◆ EXERCISE INSTRUCTIONS
Pull out every line below containing the word "Toggle".

◆ RECORDS TO USE
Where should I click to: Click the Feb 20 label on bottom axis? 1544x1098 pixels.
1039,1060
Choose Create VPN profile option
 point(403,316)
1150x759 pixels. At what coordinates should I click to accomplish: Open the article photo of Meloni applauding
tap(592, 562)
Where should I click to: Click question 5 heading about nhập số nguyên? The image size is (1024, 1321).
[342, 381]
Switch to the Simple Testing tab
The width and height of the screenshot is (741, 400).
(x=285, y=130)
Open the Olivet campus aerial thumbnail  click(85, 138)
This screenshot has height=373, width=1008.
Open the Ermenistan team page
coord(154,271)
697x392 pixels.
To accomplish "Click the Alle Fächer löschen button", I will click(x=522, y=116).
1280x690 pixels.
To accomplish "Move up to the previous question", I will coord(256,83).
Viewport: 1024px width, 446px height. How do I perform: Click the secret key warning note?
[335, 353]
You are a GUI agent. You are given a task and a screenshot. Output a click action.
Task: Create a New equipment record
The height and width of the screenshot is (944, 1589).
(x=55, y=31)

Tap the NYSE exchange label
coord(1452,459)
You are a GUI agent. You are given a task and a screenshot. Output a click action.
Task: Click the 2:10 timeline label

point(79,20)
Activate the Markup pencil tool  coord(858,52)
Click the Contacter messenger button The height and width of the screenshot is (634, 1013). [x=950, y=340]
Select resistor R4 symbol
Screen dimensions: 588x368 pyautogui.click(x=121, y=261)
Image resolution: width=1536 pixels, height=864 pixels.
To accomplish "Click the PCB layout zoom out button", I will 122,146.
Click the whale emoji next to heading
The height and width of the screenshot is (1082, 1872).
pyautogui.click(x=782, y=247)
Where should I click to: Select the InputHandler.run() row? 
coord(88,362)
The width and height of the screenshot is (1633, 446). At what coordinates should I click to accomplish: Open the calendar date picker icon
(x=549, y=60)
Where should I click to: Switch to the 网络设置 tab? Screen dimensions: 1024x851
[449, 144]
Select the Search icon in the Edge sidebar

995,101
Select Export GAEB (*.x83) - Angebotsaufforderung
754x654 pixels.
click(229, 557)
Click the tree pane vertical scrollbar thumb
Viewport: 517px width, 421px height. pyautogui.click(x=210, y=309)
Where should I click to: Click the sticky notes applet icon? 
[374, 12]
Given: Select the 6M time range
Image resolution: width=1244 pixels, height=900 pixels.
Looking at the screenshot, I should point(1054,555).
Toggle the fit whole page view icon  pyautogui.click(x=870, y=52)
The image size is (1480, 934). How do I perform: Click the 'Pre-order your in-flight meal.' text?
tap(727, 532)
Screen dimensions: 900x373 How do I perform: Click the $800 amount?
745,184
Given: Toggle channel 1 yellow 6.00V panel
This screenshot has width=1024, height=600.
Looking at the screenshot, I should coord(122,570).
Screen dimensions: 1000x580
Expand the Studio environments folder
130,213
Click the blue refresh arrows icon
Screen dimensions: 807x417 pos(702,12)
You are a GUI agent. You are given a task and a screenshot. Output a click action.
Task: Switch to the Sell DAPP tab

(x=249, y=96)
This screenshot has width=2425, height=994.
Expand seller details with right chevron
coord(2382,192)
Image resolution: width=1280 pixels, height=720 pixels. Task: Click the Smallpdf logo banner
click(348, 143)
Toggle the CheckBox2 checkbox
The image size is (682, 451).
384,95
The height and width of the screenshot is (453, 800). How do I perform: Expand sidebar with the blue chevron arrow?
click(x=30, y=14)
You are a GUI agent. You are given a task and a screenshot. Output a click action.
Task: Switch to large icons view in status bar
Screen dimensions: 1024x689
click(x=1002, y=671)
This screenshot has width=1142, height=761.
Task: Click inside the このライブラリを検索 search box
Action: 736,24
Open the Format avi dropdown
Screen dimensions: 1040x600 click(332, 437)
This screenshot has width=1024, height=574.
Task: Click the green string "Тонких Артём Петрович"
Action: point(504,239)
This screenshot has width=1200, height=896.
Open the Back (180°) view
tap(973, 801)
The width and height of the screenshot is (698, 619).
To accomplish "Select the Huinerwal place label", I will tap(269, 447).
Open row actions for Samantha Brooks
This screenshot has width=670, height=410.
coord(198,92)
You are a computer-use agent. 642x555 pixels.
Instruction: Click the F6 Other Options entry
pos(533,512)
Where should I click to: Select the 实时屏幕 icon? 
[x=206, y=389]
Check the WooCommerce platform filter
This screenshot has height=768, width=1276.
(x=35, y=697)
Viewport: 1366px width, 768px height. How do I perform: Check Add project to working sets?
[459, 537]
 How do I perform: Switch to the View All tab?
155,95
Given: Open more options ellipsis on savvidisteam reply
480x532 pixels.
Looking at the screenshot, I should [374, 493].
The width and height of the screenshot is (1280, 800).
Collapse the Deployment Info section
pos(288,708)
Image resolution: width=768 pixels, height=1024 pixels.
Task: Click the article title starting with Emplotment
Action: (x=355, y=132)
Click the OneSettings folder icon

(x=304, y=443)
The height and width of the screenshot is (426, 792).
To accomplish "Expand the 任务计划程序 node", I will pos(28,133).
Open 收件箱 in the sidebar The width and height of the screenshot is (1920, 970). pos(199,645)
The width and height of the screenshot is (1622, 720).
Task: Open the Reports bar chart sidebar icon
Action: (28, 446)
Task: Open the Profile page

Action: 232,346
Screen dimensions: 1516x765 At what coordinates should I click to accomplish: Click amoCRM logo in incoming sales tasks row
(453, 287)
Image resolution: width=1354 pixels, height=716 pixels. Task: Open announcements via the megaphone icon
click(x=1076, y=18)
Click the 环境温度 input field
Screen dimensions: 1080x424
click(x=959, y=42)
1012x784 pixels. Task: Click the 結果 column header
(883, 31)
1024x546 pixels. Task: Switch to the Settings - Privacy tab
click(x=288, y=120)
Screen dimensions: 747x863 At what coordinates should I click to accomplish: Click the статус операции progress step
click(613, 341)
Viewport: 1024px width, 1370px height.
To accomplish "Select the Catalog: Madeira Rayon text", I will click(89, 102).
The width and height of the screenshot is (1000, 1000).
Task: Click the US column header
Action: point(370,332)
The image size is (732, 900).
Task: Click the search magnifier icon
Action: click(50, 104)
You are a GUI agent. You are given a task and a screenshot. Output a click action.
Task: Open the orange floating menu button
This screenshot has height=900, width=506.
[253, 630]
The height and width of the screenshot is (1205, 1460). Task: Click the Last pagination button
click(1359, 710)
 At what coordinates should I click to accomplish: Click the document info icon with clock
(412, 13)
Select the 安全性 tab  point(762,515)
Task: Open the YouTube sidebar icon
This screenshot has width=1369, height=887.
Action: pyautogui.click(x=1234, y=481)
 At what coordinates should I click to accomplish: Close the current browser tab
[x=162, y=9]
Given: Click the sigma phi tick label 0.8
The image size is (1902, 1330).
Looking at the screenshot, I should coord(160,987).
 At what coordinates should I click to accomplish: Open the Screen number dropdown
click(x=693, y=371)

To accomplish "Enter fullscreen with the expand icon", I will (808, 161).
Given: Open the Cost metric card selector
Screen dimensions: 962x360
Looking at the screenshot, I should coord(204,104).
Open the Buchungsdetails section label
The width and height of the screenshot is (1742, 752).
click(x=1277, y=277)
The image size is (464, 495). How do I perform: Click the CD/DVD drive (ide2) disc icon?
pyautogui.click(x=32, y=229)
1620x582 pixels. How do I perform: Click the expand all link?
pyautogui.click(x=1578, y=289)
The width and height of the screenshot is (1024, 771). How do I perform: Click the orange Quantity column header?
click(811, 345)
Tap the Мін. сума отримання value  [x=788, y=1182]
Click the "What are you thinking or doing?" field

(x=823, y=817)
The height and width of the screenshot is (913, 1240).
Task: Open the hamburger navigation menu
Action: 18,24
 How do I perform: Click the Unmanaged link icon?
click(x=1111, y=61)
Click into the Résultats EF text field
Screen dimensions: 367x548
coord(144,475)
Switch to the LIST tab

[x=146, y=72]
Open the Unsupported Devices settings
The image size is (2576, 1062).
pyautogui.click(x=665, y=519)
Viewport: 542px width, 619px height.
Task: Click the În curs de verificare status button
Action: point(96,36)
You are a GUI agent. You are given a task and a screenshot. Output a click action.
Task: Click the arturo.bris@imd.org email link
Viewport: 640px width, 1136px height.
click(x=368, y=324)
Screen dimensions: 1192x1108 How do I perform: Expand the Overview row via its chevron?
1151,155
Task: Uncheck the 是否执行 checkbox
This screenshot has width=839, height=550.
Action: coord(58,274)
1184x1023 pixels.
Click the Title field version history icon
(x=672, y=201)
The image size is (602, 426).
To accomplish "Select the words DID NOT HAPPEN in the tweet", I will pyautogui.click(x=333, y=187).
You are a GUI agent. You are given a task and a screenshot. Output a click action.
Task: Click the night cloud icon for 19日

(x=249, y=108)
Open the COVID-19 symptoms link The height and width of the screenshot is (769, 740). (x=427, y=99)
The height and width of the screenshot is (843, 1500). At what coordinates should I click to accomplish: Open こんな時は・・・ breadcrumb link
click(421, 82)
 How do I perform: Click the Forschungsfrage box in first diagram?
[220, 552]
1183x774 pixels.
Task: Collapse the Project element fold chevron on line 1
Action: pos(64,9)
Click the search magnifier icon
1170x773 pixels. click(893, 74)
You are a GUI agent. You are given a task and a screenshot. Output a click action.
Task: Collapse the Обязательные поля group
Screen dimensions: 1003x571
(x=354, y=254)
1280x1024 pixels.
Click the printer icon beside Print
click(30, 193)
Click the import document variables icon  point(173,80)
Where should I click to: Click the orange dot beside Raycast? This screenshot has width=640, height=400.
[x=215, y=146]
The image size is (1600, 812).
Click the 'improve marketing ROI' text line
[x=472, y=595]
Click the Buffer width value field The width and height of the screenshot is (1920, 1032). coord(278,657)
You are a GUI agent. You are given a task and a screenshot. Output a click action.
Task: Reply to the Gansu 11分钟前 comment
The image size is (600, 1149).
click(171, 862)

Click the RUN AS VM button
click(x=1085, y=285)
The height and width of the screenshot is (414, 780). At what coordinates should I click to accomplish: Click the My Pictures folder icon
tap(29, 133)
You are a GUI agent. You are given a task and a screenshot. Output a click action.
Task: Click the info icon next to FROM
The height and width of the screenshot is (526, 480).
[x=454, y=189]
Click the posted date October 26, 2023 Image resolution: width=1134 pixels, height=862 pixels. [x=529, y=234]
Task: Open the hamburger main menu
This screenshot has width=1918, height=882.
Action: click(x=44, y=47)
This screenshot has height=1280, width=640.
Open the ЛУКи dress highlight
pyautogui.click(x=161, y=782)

◆ FINISHED EXERCISE
Toggle the fit whole page view icon  pyautogui.click(x=870, y=52)
Given: Toggle channel 1 yellow 6.00V panel
Toggle the CheckBox2 checkbox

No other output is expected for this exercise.